Go line by line through the records below. Copy whichever lines contain the string "computer".

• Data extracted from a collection
• • • • • • •
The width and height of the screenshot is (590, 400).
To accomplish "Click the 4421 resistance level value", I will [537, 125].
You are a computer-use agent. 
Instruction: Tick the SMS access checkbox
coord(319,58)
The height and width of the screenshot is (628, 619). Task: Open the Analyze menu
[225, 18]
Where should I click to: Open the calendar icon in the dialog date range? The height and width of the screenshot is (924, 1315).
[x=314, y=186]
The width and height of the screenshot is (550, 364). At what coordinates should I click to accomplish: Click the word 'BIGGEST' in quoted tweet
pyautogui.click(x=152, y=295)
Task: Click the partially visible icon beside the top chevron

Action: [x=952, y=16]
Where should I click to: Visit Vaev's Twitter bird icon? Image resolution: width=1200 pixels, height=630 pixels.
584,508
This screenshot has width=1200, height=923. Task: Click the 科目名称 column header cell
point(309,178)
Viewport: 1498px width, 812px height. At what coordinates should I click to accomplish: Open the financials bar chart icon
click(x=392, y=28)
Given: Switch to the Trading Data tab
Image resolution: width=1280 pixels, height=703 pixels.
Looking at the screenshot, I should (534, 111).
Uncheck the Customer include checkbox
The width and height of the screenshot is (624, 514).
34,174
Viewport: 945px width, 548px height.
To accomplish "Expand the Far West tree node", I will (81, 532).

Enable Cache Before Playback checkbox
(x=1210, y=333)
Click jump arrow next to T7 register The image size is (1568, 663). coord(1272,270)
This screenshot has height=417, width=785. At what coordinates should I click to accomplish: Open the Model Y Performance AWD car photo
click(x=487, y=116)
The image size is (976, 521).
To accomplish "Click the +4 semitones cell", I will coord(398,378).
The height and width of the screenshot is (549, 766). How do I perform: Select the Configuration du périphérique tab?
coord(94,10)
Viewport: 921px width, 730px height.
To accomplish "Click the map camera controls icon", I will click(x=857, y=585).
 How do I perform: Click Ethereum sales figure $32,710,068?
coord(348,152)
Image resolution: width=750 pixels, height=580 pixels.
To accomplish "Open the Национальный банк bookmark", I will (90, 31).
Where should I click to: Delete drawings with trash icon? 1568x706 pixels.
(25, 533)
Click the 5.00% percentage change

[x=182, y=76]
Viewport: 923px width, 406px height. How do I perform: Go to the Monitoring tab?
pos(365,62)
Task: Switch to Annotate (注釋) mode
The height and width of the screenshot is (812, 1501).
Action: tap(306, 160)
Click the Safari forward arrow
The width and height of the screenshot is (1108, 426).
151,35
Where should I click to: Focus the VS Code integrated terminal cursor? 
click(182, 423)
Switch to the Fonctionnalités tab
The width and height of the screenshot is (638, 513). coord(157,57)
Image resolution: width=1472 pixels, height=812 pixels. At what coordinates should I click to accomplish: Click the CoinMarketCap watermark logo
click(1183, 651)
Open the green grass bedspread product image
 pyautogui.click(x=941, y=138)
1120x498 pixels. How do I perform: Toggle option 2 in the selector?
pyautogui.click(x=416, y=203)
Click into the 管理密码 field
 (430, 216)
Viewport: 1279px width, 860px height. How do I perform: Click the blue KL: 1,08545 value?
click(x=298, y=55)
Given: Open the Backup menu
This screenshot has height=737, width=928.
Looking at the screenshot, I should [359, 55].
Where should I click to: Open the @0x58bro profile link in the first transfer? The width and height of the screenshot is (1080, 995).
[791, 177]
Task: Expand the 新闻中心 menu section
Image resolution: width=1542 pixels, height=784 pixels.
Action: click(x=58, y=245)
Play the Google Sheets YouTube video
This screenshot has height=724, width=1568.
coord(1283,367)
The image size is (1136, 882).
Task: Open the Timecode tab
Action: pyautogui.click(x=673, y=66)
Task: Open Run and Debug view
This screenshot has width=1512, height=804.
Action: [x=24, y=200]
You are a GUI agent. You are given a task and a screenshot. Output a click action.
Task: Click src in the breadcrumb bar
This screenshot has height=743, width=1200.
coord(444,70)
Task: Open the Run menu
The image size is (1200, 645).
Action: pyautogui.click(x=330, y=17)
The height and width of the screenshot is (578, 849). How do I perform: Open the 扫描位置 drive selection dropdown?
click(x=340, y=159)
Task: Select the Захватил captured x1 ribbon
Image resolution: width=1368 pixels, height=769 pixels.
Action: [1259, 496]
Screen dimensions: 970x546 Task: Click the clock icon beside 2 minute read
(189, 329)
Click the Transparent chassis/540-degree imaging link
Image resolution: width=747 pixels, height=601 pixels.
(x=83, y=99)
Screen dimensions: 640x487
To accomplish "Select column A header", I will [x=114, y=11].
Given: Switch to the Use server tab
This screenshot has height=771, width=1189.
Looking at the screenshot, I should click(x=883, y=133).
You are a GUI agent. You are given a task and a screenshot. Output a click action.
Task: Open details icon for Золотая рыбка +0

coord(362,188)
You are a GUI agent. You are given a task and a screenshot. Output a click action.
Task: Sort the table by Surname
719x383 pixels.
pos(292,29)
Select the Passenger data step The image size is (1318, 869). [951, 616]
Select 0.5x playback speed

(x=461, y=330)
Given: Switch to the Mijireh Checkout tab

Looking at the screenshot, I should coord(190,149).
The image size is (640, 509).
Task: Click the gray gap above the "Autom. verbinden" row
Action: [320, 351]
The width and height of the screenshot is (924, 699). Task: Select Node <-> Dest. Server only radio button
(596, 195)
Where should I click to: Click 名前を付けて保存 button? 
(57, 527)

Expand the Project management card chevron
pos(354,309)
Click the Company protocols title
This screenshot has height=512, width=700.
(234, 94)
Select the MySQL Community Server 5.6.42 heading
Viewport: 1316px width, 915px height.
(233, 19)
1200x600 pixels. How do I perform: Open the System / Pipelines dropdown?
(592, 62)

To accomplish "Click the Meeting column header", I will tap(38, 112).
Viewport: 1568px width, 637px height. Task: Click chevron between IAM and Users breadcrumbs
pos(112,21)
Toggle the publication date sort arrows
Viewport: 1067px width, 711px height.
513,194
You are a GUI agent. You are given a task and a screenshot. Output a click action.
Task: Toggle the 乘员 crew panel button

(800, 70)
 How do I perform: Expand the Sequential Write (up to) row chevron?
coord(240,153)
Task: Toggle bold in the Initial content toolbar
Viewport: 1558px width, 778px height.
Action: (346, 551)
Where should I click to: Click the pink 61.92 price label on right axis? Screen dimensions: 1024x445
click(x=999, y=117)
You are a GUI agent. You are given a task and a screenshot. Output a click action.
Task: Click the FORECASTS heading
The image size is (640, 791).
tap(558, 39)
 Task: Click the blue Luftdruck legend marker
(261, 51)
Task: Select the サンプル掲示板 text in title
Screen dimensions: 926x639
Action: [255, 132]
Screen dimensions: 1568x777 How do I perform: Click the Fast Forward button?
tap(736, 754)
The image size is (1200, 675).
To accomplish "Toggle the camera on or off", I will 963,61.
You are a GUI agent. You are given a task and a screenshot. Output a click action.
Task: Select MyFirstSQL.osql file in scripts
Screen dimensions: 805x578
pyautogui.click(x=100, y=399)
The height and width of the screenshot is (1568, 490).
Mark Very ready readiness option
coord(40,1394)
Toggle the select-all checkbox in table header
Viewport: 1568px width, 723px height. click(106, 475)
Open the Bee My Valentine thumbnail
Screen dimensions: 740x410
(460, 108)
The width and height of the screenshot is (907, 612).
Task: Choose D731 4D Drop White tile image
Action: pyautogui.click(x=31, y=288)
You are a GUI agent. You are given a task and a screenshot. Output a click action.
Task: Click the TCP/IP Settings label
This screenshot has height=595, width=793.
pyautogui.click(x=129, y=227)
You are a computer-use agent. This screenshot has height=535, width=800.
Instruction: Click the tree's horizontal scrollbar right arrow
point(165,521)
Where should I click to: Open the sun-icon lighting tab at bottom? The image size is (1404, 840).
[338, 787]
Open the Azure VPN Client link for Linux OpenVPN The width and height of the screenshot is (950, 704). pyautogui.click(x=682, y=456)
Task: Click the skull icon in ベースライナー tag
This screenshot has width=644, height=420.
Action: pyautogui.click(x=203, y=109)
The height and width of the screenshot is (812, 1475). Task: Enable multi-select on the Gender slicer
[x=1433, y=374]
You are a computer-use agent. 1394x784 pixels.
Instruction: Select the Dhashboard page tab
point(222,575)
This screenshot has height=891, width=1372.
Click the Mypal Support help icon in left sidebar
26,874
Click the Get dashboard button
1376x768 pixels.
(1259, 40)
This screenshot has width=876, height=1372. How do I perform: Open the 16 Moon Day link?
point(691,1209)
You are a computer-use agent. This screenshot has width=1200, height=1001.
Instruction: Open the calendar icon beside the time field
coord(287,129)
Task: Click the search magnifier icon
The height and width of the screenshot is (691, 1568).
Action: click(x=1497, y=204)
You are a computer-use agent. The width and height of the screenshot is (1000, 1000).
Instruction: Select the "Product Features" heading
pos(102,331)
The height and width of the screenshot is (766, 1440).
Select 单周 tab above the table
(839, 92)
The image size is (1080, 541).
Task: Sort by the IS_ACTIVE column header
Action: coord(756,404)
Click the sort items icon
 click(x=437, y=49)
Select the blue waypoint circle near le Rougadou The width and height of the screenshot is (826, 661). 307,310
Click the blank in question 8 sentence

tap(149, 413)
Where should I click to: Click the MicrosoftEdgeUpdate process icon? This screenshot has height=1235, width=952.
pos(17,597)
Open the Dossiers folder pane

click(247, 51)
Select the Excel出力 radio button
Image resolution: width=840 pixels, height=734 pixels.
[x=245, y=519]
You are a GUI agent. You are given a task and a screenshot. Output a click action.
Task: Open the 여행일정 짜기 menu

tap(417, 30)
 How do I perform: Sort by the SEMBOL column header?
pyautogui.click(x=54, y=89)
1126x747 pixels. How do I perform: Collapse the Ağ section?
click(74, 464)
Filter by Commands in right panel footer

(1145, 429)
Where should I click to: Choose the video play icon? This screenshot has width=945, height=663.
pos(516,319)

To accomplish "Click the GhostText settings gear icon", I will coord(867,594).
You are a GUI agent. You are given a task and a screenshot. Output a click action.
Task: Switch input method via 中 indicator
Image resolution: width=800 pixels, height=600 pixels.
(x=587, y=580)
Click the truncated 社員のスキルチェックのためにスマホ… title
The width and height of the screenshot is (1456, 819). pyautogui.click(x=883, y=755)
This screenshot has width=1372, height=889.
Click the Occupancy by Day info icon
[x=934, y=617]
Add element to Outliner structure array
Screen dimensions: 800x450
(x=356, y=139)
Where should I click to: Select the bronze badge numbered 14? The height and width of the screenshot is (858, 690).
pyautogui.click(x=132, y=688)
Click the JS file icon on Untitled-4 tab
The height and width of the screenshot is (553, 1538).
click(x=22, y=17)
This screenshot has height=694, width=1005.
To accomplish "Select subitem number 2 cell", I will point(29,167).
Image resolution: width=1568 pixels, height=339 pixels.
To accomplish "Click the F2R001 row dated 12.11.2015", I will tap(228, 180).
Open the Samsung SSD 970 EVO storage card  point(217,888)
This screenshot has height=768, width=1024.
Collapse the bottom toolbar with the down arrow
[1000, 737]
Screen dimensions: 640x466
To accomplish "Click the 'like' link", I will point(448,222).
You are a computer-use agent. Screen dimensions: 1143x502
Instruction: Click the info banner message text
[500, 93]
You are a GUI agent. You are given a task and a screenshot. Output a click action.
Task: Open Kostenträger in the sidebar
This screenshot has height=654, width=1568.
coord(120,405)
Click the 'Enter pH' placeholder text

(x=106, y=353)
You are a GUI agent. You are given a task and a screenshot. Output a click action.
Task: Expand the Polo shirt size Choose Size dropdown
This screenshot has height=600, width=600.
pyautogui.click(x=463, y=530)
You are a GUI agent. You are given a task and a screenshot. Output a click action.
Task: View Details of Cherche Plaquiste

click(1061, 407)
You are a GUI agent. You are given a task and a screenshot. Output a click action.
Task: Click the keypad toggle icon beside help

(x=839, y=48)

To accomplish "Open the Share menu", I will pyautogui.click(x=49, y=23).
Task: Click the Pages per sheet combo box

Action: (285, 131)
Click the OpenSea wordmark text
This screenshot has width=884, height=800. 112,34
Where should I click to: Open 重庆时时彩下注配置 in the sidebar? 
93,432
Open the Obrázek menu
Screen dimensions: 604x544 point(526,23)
• • • • • • •
• EXERCISE OUTPUT
You are a computer-use agent. 
You are a computer-use agent. This screenshot has height=535, width=800.
You are a computer-use agent. 1394x784 pixels.
You are a computer-use agent. This screenshot has width=1200, height=1001.
You are a computer-use agent. The width and height of the screenshot is (1000, 1000).
You are a computer-use agent. Screen dimensions: 1143x502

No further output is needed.